Château Jean Faure: Jean Chaperon-Grangère
Jean married Marguerite Delphine Rulleau (1780 – 1845) and they had six children. After Jean’s death in 1832 it was Marguerite who took over the running of the estate, and strangely the Veuve Chaperon-Grangère was recorded as still being in charge at the time the 1850 Cocks et Féret was published, despite her having died five years earlier. I can only assume the authors were working with information which was a few years out of date; either that or Marguerite had a very serious work ethic. The estate was listed quite high up in the lowly troisième classe, in the Sables de St Emilion. The domination of this particular corner of St Emilion by these négociants was plain to see, as various Chaperons were listed as proprietors of most of the larger domaines.
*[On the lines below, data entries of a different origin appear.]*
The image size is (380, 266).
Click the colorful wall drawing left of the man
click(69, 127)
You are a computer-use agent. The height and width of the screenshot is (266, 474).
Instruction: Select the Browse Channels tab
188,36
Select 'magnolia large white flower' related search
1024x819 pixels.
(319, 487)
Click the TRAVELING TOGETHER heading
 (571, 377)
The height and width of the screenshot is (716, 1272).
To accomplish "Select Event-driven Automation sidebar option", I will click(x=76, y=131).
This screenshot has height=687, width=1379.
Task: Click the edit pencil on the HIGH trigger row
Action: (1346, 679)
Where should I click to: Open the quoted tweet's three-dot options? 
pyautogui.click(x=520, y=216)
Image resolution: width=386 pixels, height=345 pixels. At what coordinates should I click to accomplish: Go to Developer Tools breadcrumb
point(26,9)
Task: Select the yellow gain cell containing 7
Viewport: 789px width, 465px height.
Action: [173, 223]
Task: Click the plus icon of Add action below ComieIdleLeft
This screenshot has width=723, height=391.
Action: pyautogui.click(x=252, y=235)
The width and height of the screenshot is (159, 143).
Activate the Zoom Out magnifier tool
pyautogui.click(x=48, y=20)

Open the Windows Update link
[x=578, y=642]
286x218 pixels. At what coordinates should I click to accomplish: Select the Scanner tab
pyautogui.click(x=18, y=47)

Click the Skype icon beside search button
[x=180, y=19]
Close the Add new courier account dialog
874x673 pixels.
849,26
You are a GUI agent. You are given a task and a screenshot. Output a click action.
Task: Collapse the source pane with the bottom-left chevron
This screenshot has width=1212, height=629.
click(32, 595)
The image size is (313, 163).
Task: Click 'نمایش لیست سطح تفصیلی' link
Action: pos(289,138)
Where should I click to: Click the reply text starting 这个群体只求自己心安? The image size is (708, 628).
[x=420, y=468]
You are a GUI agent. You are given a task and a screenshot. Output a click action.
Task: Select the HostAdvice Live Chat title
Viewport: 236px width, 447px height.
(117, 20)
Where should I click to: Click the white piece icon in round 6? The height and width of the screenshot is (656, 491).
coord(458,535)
Of these Jean-Faure was the largest, with an annual output of more than 80 tonneaux per annum.
Paul Chaperon
Sometime after Marguerite’s death in 1845 the vineyard passed to a distant cousin of her late husband named Jean-Paul Chaperon (1826 – 1903), who seems to have gone by the name of Paul. He and the late Jean Chaperon-Grangère were related, both being descendants of Arnaud Chaperon (1686 – 1719). Paul Chaperon directed the running of the Corbin and Jean Faure estates as one for more than five decades, right up until his death in 1903.